The Proposed Regulations specifically avoid characterization for tax purposes of a Series Organization that has no business purpose or assets separate from the individual series.
The Proposed Regulations apply to all domestic Series Organizations; the IRS specifically declined to establish separate rules for a series that conducts insurance business. While the Proposed Regulations do not address foreign series generally, they expressly do grant separate tax treatment to a foreign series that would be classified as an “insurance company” under applicable law; that is, a foreign series for which a majority of its business involves the issuance of insurance, reinsurance or annuity contracts.
Because series that are not legal entities for state law purposes generally do not have annual filing requirements, the Proposed Regulations recommend a required annual federal filing statement for all Series Organizations that would disclose certain information.
The Proposed Regulations will become effective at an unspecified future date following the submission and review of comments to the proposals.
Series Organizations that currently consolidate the activities of the Series Organization and all of its series as one taxable entity may be grandfathered following the effective date of Final Regulations if they meet certain criteria. Those that do not meet the criteria may be required to become compliant with the new rules.
Following the 1997 revisions to the Delaware Captive Insurance Laws, the Delaware Department of Insurance, the Delaware Captive Insurance Association and professionals involved in the captive insurance industry have advocated the use of the Delaware series LLC as a cost-effective vehicle for captive insurance structures. A series LLC can be used as a sponsored captive under Section 6932 of the Delaware Captive Insurance Act. In addition, the Delaware Department of Insurance recently licensed a Delaware series LLC as a special purpose insurance company, relying on the series LLC provisions of the Delaware LLC Act to provide the interseries liability protections while paying only a single entity-level premium tax.
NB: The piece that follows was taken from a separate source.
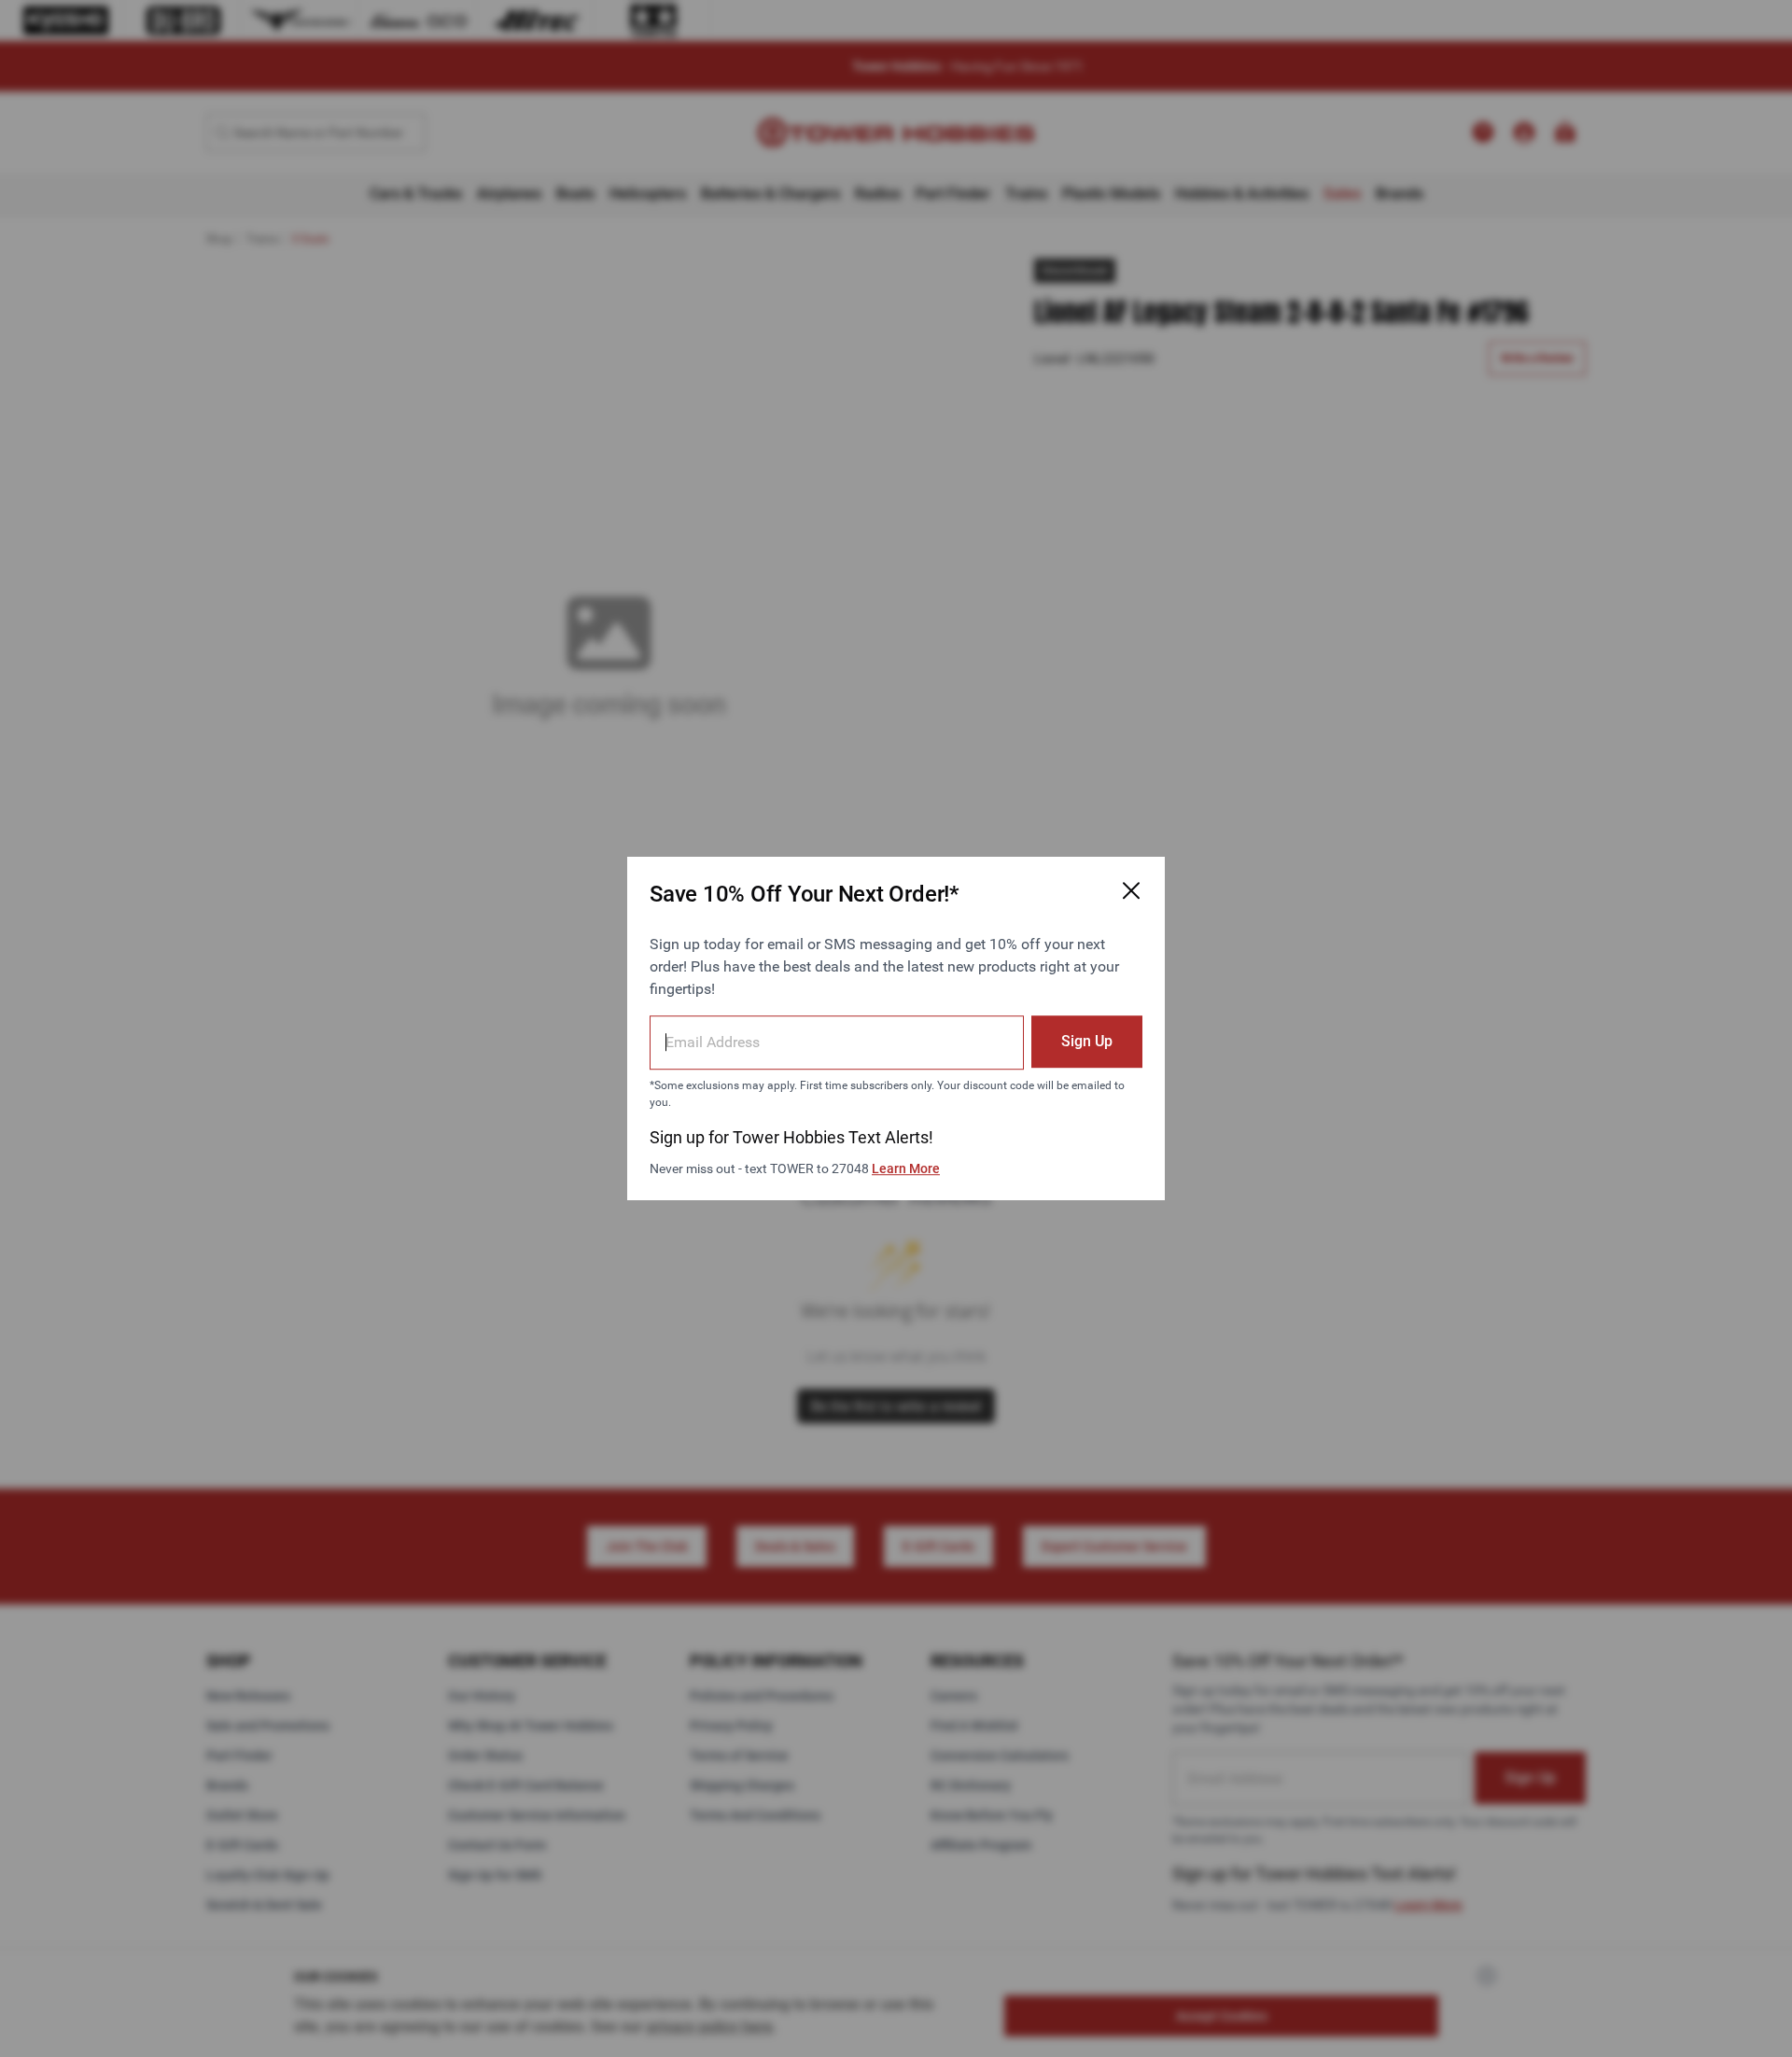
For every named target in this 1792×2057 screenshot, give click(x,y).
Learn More (906, 1168)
The uses of a series LLC in a captive context are diverse and numerous. For example, a series LLC can be used to develop a captive insurance or reinsurance program for smaller insureds who may not have the capital to fund a standalone captive, similar to a protected cell structure. Unlike a protected cell captive that is a creature of insurance statutes, the series LLC is governed by Delaware’s alternative entity laws. As such, the series LLC should provide better creditor protection of series assets because alternative entities have withstood attacks in the past, i.e., there is more of a precedent around such structures. To date, the series LLC has not been challenged in the courts.
In addition, series LLCs can be used as a vehicle for middle market companies to achieve a number of insurance and income tax benefits, as well as significant wealth transfer advantages for the business owner. Through a series LLC, a company may allocate different risks or combinations of risks to different series, and each series may have a different owner. If the premium to each series is less than $1.2 million annually, because of the separate tax treatment of each as provided for in the Proposed Regulations, each series could elect to be treated as an 831(b) small insurance company and enjoy an income tax exemption for its premium income. The business would be able to deduct the amount of premium paid to the captive the year in which they are paid. If each series is owned by a LLC or trust for the benefit of the business owner’s descendants gift and generation skipping transfer taxes will not apply. The captive is also outside the estate of the business owner, thus providing an opportunity to transfer wealth to future generations tax free. Before the Proposed Regulations, skeptics of these ideas raised the tax uncertainty as a potential obstacle to such structures.
With the guidance the Proposed Regulations provide, using a Delaware series LLC in the captive context makes more sense now than ever.